É bem antiga a preocupação de Maciel em disciplinar os lobbies no Legislativo. No final dos anos 70, quando ocupou a presidência da Câmara, ele liderou reforma do Regimento Interno, instituindo, entre outras inovações, o credenciamento das assessorias parlamentares de ministérios, órgãos da administração federal indireta, entidades representativas de grau superior, inclusive sindicais (trabalhistas e patronais), autarquias e outras instituições civis de âmbito nacional. Hoje, segundo a Primeira-Secretaria da Câmara, há mais de 300 credenciados.
Esses lobistas concentram-se no Anexo II da Casa, onde estão as salas dos representantes dos ministérios, das agências reguladoras, dos bancos Central e do Brasil, da Caixa Econômica, do Ministério Público, e assim por diante.

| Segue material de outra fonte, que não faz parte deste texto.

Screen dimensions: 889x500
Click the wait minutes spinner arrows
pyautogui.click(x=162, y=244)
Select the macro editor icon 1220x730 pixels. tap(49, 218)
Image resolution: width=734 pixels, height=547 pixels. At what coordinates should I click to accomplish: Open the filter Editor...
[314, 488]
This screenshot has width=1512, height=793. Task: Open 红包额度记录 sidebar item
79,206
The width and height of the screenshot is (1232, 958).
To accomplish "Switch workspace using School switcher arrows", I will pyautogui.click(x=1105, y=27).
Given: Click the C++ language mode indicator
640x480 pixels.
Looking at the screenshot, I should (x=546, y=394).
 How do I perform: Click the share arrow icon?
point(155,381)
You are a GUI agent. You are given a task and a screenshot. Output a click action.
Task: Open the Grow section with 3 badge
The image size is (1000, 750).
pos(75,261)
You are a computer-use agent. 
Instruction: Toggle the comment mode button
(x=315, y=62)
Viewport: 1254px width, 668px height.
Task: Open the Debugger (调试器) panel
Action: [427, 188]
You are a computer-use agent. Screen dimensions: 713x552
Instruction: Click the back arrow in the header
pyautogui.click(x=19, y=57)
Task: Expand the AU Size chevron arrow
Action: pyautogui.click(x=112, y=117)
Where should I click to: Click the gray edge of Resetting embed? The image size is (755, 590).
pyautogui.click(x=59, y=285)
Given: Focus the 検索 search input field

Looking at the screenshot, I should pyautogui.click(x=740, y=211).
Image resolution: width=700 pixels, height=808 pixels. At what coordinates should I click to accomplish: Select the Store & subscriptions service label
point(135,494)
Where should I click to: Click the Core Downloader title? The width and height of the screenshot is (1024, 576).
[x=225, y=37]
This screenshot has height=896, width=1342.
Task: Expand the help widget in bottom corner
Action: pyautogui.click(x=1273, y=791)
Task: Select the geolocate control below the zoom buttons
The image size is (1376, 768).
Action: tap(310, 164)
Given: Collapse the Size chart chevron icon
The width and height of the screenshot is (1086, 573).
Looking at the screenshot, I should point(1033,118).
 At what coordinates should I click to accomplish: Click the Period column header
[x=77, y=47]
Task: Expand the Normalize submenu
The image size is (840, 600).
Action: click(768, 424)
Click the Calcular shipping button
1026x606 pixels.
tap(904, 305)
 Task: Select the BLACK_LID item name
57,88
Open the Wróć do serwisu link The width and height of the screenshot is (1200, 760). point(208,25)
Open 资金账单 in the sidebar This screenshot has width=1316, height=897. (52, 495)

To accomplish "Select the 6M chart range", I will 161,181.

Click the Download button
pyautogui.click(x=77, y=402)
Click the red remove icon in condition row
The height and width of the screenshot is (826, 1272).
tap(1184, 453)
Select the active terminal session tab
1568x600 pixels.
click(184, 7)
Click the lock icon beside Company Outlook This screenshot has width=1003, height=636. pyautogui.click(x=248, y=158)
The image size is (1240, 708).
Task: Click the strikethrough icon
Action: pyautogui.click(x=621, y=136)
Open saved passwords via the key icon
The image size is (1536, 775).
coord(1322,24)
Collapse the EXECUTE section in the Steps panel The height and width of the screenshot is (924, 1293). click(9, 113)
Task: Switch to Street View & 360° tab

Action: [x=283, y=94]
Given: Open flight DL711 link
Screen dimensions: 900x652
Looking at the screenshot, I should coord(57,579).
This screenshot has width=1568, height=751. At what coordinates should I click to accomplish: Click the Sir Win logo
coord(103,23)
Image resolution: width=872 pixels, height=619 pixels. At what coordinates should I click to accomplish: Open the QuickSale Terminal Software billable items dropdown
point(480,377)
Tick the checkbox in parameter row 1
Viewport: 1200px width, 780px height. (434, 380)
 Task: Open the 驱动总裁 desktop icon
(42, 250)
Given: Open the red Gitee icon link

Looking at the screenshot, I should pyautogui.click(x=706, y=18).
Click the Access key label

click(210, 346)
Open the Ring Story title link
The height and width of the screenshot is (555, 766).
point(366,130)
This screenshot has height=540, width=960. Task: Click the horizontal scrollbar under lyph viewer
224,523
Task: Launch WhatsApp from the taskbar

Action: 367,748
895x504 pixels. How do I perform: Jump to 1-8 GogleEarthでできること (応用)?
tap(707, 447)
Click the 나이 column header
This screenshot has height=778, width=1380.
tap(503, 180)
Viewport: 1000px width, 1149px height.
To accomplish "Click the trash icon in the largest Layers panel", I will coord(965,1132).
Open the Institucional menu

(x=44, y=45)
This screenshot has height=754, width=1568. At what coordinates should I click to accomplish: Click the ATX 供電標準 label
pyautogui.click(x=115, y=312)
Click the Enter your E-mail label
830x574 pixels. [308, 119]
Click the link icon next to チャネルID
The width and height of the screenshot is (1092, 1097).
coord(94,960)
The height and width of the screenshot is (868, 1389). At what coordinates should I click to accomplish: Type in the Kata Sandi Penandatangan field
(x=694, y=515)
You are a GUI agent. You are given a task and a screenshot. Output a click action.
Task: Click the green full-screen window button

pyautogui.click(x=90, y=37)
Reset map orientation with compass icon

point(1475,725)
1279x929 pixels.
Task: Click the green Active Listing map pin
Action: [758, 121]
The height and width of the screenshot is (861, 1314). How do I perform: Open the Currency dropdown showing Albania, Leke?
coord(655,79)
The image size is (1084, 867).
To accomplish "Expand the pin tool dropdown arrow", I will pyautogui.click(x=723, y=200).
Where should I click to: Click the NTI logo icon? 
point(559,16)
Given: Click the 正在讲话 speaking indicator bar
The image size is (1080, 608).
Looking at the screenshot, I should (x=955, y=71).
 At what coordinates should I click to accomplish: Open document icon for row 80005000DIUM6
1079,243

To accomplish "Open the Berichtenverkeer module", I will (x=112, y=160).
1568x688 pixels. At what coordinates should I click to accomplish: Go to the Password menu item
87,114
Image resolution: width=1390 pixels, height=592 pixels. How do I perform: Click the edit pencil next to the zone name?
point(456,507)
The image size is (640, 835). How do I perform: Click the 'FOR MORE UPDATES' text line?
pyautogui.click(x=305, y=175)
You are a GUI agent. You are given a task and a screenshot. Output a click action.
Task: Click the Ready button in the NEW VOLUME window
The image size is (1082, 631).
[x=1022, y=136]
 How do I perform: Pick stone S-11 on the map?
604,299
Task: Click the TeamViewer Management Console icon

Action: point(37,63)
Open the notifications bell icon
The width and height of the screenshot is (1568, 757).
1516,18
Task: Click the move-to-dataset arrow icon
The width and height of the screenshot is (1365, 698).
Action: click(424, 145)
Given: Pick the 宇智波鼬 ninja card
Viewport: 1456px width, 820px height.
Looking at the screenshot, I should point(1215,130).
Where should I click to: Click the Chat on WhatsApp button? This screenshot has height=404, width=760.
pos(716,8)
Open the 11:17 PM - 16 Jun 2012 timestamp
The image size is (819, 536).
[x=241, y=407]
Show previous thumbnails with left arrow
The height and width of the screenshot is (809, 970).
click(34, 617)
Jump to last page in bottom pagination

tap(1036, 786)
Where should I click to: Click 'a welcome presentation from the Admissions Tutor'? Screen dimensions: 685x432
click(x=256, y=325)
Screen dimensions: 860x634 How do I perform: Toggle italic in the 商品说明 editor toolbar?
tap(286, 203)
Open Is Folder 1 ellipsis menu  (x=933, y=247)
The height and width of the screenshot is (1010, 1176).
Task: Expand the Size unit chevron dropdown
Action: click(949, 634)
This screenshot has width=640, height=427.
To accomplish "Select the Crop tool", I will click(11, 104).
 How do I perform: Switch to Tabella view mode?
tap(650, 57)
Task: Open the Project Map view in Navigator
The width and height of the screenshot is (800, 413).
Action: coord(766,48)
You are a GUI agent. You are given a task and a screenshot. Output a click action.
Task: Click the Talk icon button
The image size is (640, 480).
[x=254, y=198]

Mais tarde, o credenciamento foi adotado pelo Senado. Marco Maciel considera, porém, que somente um marco legal amplo será capaz de prevenir e coibir alusos do poder econômico que distorcem o jogo da articulação de interesses legais, legítimos e, não raro, conflitantes, por meio de relatórios financeiros periódicos. Na crença pragmática de que “projeto bom é aquele que passa”, sua proposta limita-se ao Poder Legislativo, porque a extensão do seu escopo ao Executivo e ao Judiciário acarretaria inúmeras dificuldades técnicas, além de suscitar críticas a uma ingerência nos outros poderes.
A fonte de inspiração da proposta são leis norte-americanas, em especial o Federal Regulation of Lobbyng Act (sucessivamente emendado desde sua promulgação, em 1946). Os lobistas de Washington têm de fornecer às secretarias-gerais do Senado e da Câmara de Representantes sua identidade, endereço, nome da entidade, valor das receitas e despesas, bem como preencher dois tipos de relatórios: declaração de registro e as informações financeiras trimestrais.
Da década de 70 para cá, a multiplicação de leis e regulamentos destinados a cobrar mais transparência dos lobistas que operam tanto na capital quanto nos 50 estados americanos foi impulsionada, principalmente, por movimentos em prol da limitação das doações financeiras a campanhas de políticos aliados, grande ferramentas de influência a serviço dos lobistas. O teto para contribuições diretas a um candidato é de mil dólares por doador e por eleição. Mas continua muito difícil controlar a transparência de somas milionárias doadas aos dois maiores partidos.
Fundada em 1979, a American League of Lobbysts (ALL: www.alldc.org), maior entidade do setor, congrega centenas de empresas de relações públicas, escritórios de consultoria política e organizações profissionais e procura defendê-los do que considera rigor excessivo de certas propostas invocando a Primeira Emenda da Constituição. Ela protege a liberdade de expressão e o direito dos cidadãos de peticionar ao governo para reparar ofensas e injustiças.
Aqui ou acolá, na sociedade global do conhecimento e da informação, os lobistas reforçam sua respeitabilidade diante da opinião pública abastecendo o processo decisório (executivo ou legislativo) e a mídia com dados relevantes, precisos, tempestivos e dignos de crédito, numa confirmação do valor socioeconômico e ambiental dos seus pleitos. E não fazendo lobby contra a regulamentação do lobby.